Leave the pictures out. Return all other data exactly.

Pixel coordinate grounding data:
+===+
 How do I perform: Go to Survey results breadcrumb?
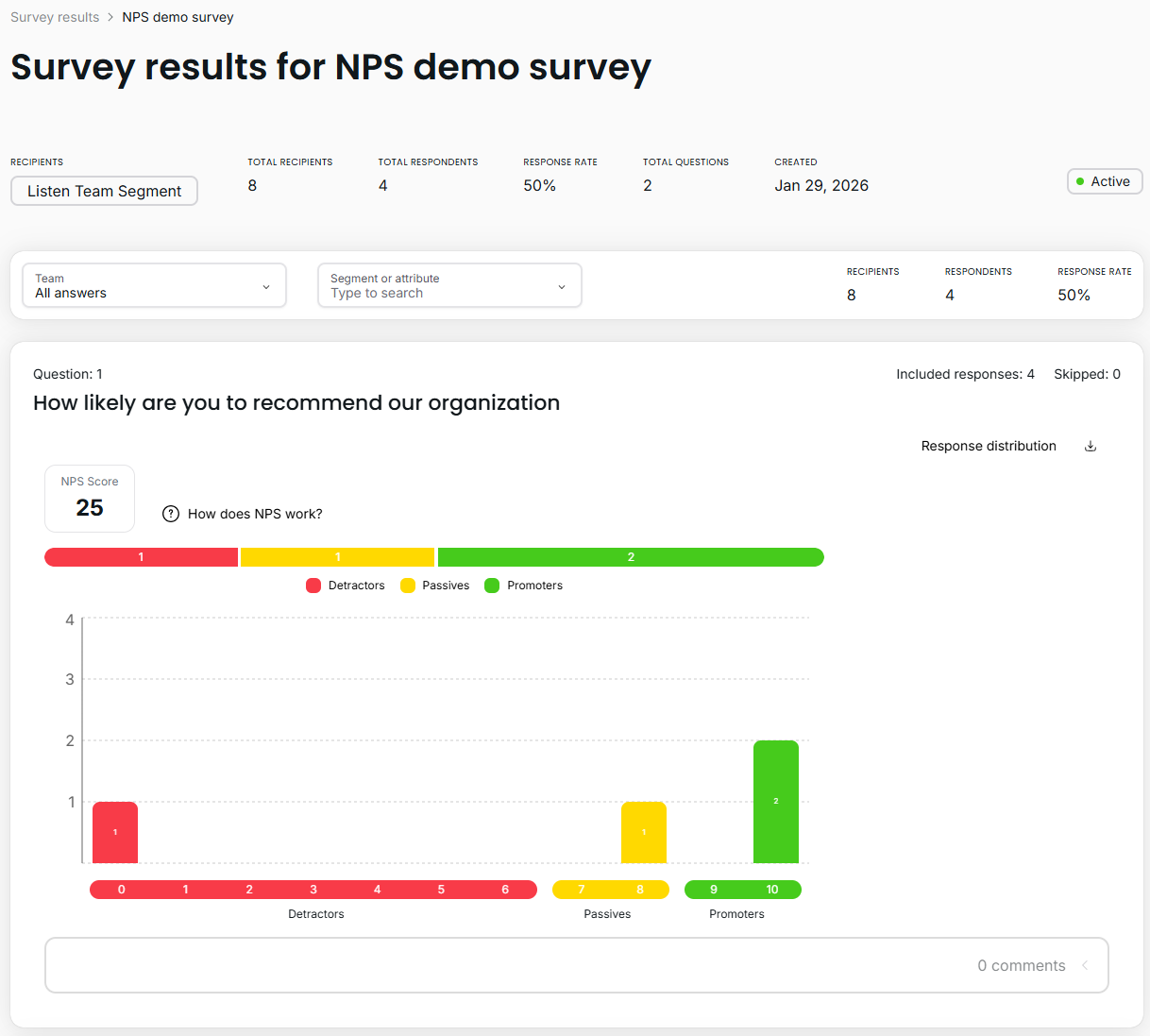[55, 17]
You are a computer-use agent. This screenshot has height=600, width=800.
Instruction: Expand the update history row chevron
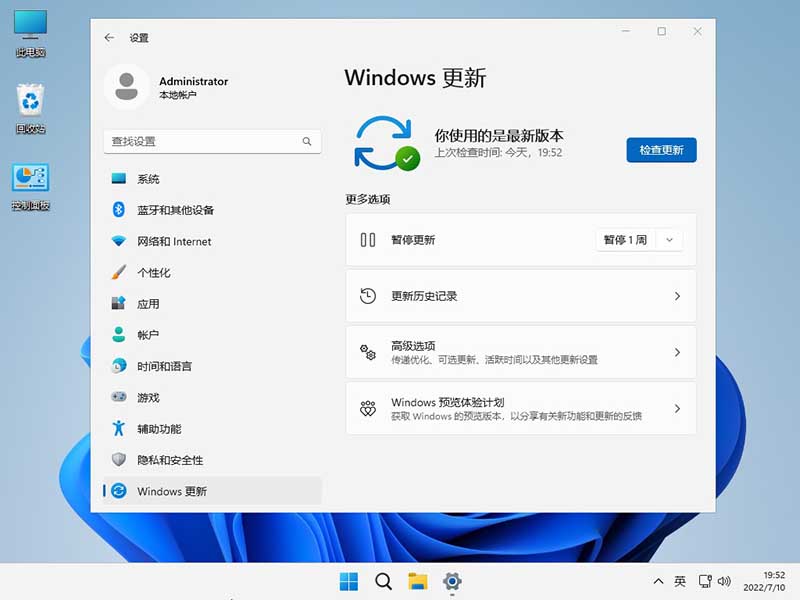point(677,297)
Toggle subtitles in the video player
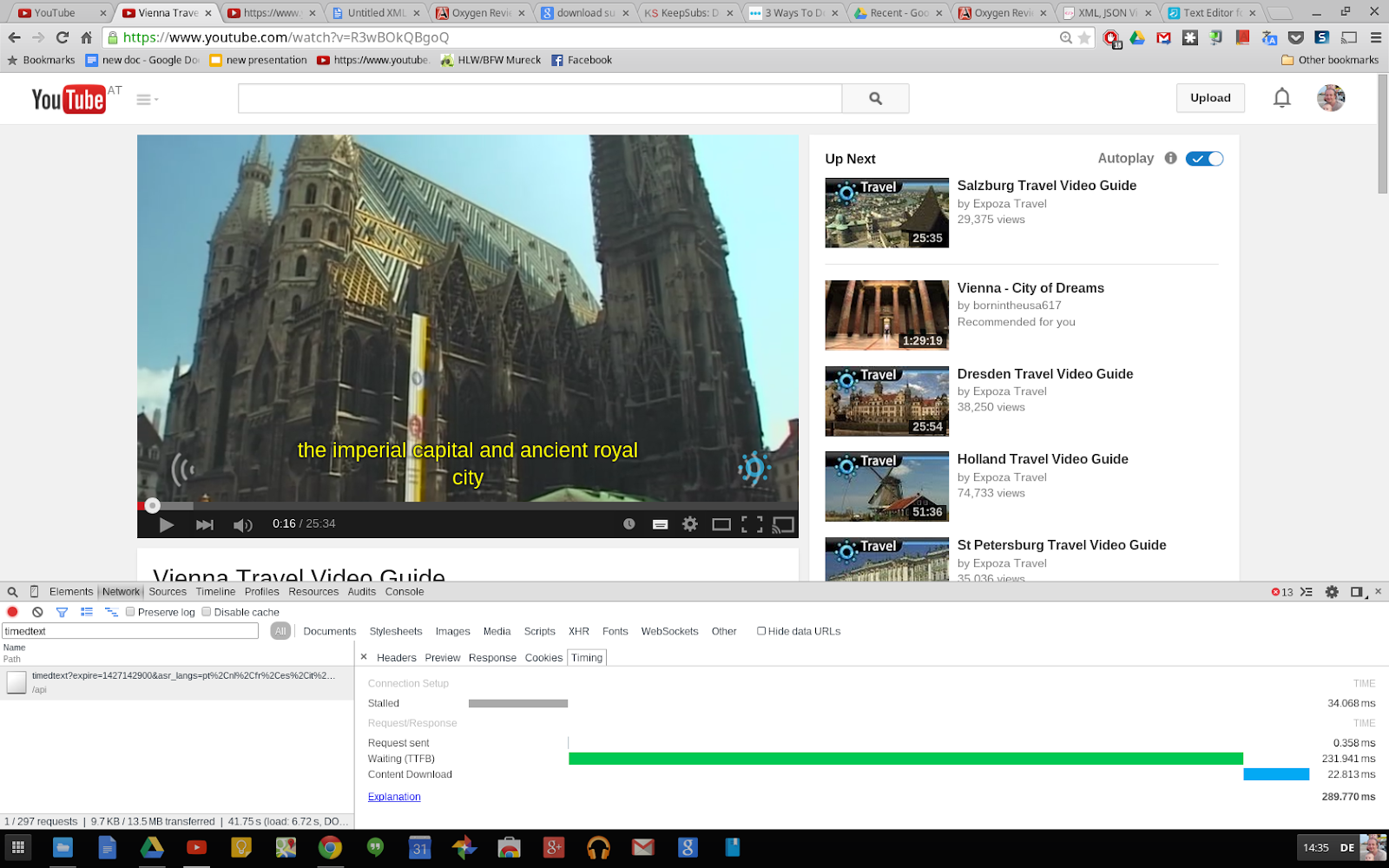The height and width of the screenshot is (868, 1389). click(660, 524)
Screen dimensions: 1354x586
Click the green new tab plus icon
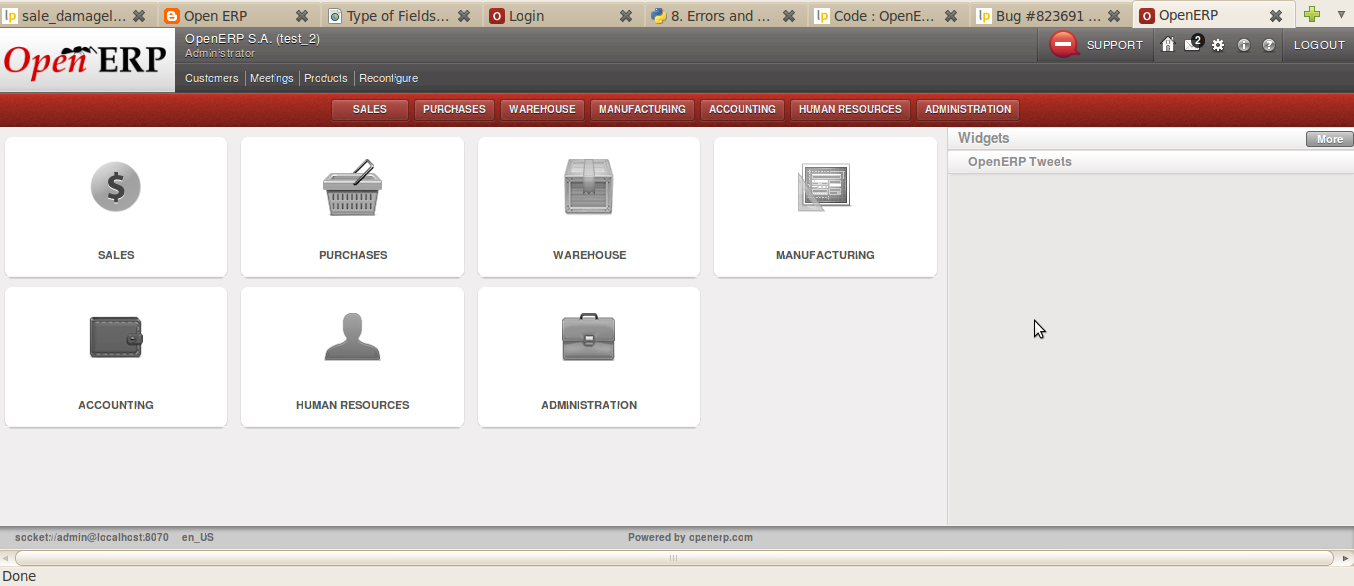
+===+
Your response:
 How do I perform: Go to Survey results breadcrumb?
[55, 17]
You are a computer-use agent. This screenshot has height=600, width=800.
Instruction: Expand the update history row chevron
point(677,297)
Toggle subtitles in the video player
The height and width of the screenshot is (868, 1389). click(660, 524)
Screen dimensions: 1354x586
Click the green new tab plus icon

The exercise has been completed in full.